Fonctionnaire à son pupitre

Tandis que le nombre de demandes d'accès à l'information ne cesse d'augmenter au Canada, la réponse du gouvernement est loin d'être satisfaisante, estime un nouveau rapport.

Après avoir fait une étude comparative de plusieurs lois sur l'accès à l'information dans le monde, le journaliste Stanley Tromp conclut que les délais imposés aux demandeurs sont à un « niveau critique » au Canada.

« C'est ironique et inexplicable, le Canada semble se diriger dans la direction opposée », affirme M. Tromp, journaliste pigiste et coordonnateur du caucus sur l'accès à l'information de l'Association canadienne des journalistes.

Le rapport indique que:

  • une soixantaine de pays répondent plus rapidement aux demandes d'accès à l'information que le Canada. Ottawa garantit une réponse dans les 30 jours aux demandeurs;
  • le droit d'accès à l'information est reconnu par la Constitution de 42 des 68 pays ayant un statut en la matière, mais pas par le Canada;
  • le commissaire à l'information ne peut toujours pas réviser ou ordonner la publication d'informations classées confidentielles par le Cabinet des ministres, malgré une promesse des conservateurs en ce sens en 2006. Le Canada est le seul pays avec l'Afrique du Sud à être dans cette situation;
  • 100 organismes publics ne sont toujours pas visés par la Loi sur l'accès à l'information;
  • le droit du public à assister à des réunions officielles de leurs dirigeants n'est pas précisé dans la loi canadienne, contrairement à plusieurs autres pays.

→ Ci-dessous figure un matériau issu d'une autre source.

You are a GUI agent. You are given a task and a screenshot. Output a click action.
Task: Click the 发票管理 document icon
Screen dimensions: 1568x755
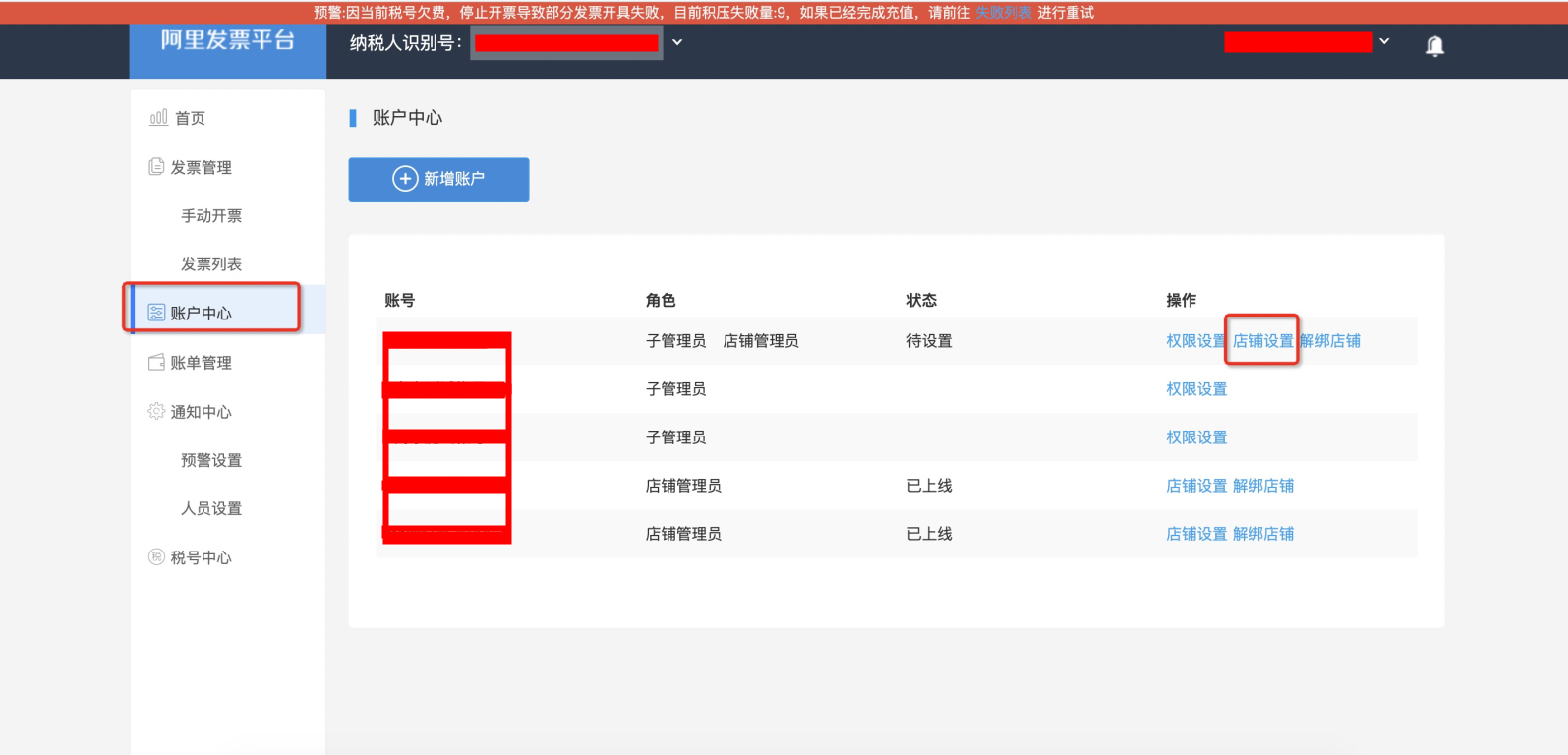click(156, 167)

Le document de 383 pages intitulé Fallen behind: Canada's access to information act in the world context recense 12 enjeux fondamentaux en matière d'accès à l'information, reconnus notamment par le rapporteur spécial des Nations unies sur la liberté d'expression et d'opinion, mais que ne respecte pas le Canada.

La loi canadienne ignore aussi les recommandations d'au moins 10 autres organisations, dont l'Organisation pour la sécurité et la coopération en Europe (OSCE), le Programme des Nations unies pour le développement (PNUD) et le Conseil de l'Europe, révèle le rapport de Stanley Tromp.

Le journaliste souligne que ni les libéraux ni les conservateurs n'ont permis une grande évolution de l'accès à l'information au Canada.

Le rapport de Stanley Tromp a été subventionné par l'Association canadienne des journalistes, la Freedom of Information and Privacy Association de la Colombie-Britannique, l'Association canadienne des journaux, l'Association canadienne des journaux communautaires et des membres de deux cabinets d'avocats de Vancouver.

Adoptée en 1983, la Loi sur l'accès à l'information permet aux Canadiens d'obtenir des dossiers du gouvernement et d'organismes publics pour la somme de 5 $.